Word and element location entries
**********

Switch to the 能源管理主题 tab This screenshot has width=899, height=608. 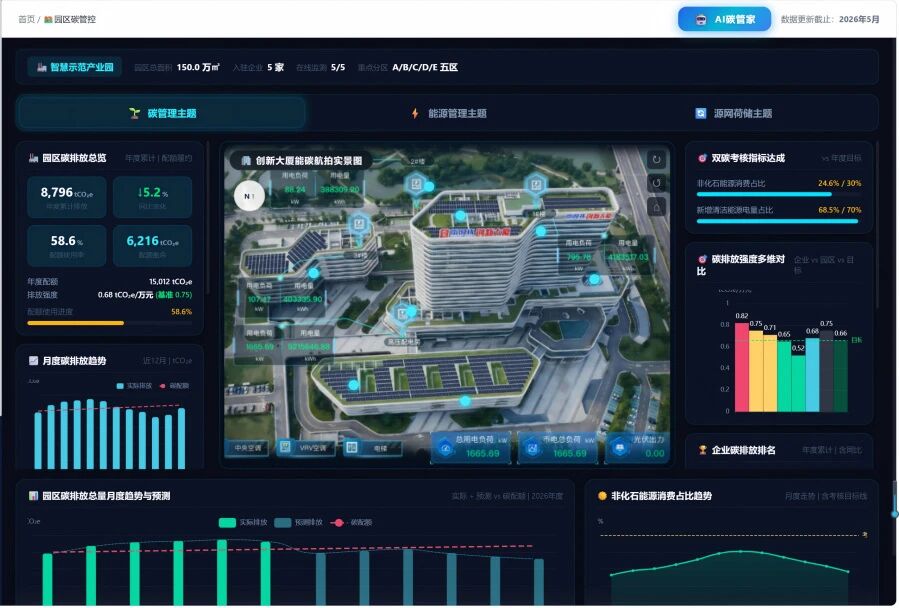pos(449,114)
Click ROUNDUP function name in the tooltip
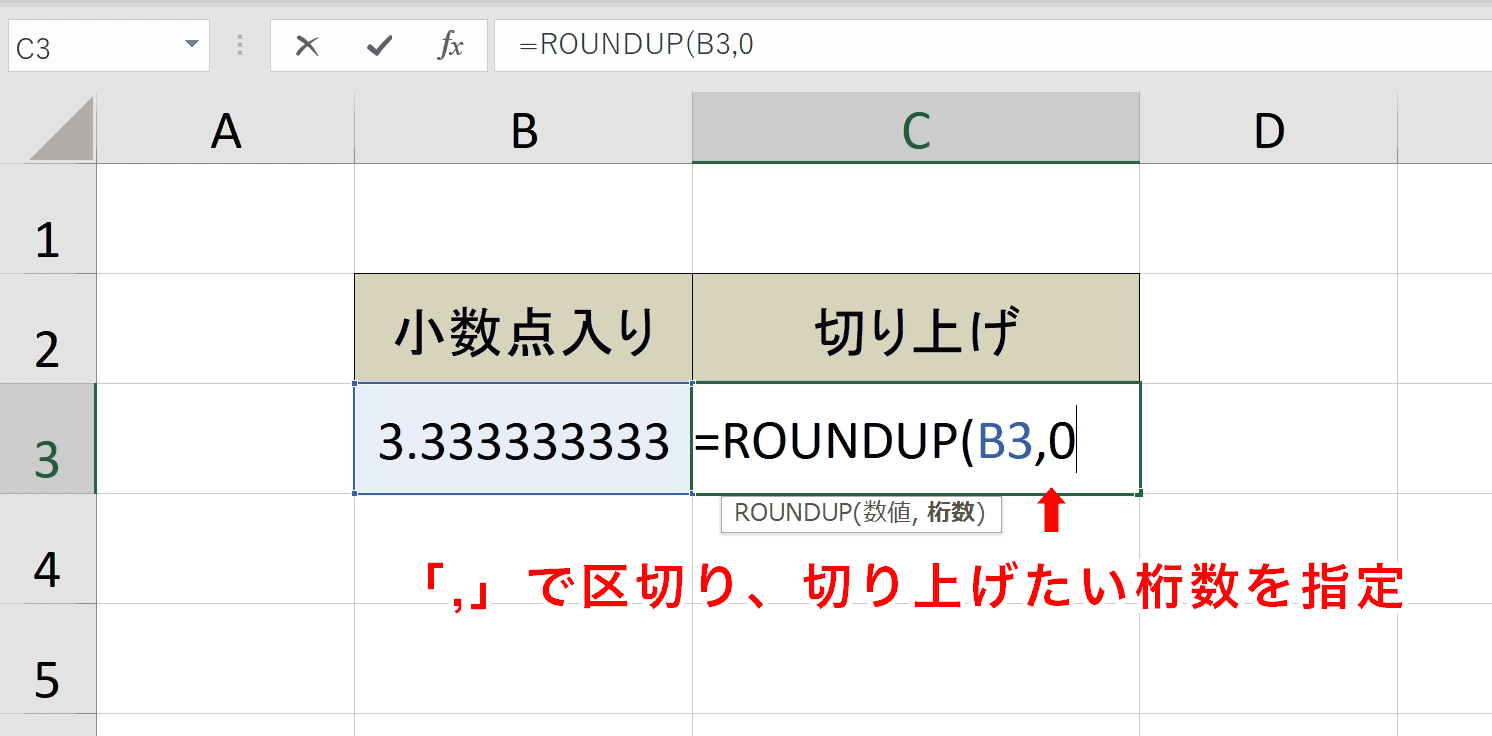 [793, 513]
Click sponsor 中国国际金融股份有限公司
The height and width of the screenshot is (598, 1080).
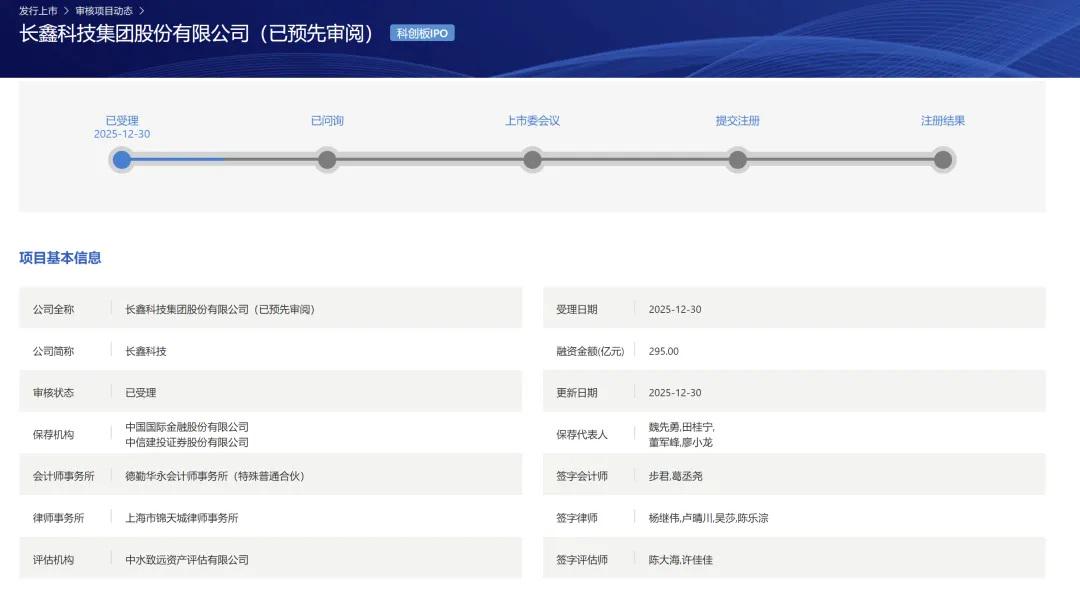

**********

TASK STATEMENT: Rewrite the part of the entries that opens with the line containing "Click ROUNDUP function name in the tooltip" and runs through the end of the entries, changing "tooltip" to "hover box" and leaving everything else as it is. Give only that part, without the pictures.

CORRECT OUTPUT:
Click ROUNDUP function name in the hover box
 [793, 513]
Click sponsor 中国国际金融股份有限公司
The height and width of the screenshot is (598, 1080).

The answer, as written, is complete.